Abstract 586: Early Characterization of the Mechanisms of ATRA-mediated Suppression of Cardiac Hypertrophy

Abstract

Pathway analyses of proteomic studies in guinea pig and rat hearts subjected to pressure overload-induced hypertrophy and heart failure (HF) suggest aberrant retinoid signaling may contribute to HF progression. Though the precise mechanisms are unknown, we recently showed that cardiac levels of the hormone all-trans retinoic acid (ATRA) are deficient in human non-ischemic HF patients. This has prompted us to revisit an old, but poorly understood, observation that ATRA suppresses phenylephrine (Phe)-induced hypertrophy in neonatal rat ventricular myocytes (NRVMs). Using confocal microscopy to measure cross-sectional area (CSA) as an index of hypertrophy, we show, consistent with prior work, that ATRA suppresses Phe-induced increases in NRVM CSA by average of 70%. Specifically, treatment groups of maintenance media (MM) alone and MM+Phe+ATRA were significantly different from the MM+Phe treatment group (p<0.005, n>58).
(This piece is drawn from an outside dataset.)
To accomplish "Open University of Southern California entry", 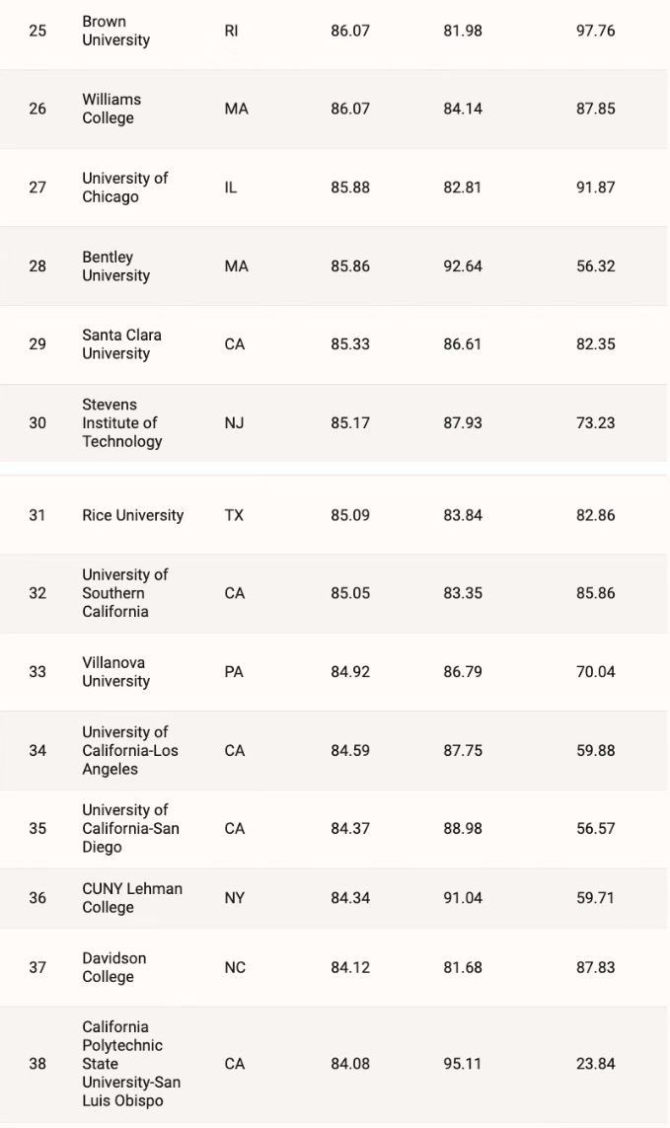I will coord(125,593).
ATRA exerts its biological actions through a class of ligand-dependent transcription factors called retinoic acid receptors (RARs), of which there are three forms, a, b and g. To better understand the mechanism by which ATRA exerts its anti-hypertrophic effect in NRVMs, we examined the impact of RARα, RARβ, and RARγ antagonists. The RARβ antagonist LE135 (1mM) fully blocked the action of ATRA (p<0.0001, n>46), while initial studies with the RARa and RARg antagonists (BMS 195614 and MM 11253) failed to significantly mitigate CSA suppression by ATRA. Thus, initial pharmacologic studies indicate ATRA elicits an anti-hypertrophic program, at least in part, through its activation of RARb. Ongoing experiments are aimed at corroborating these observations in NRVMs virally-transduced with shRNA to knock down levels of each of the RAR isoforms. These studies will provide key insights as we begin to delineate the mechanisms by which ATRA dysregulation contributes to HF pathogenesis.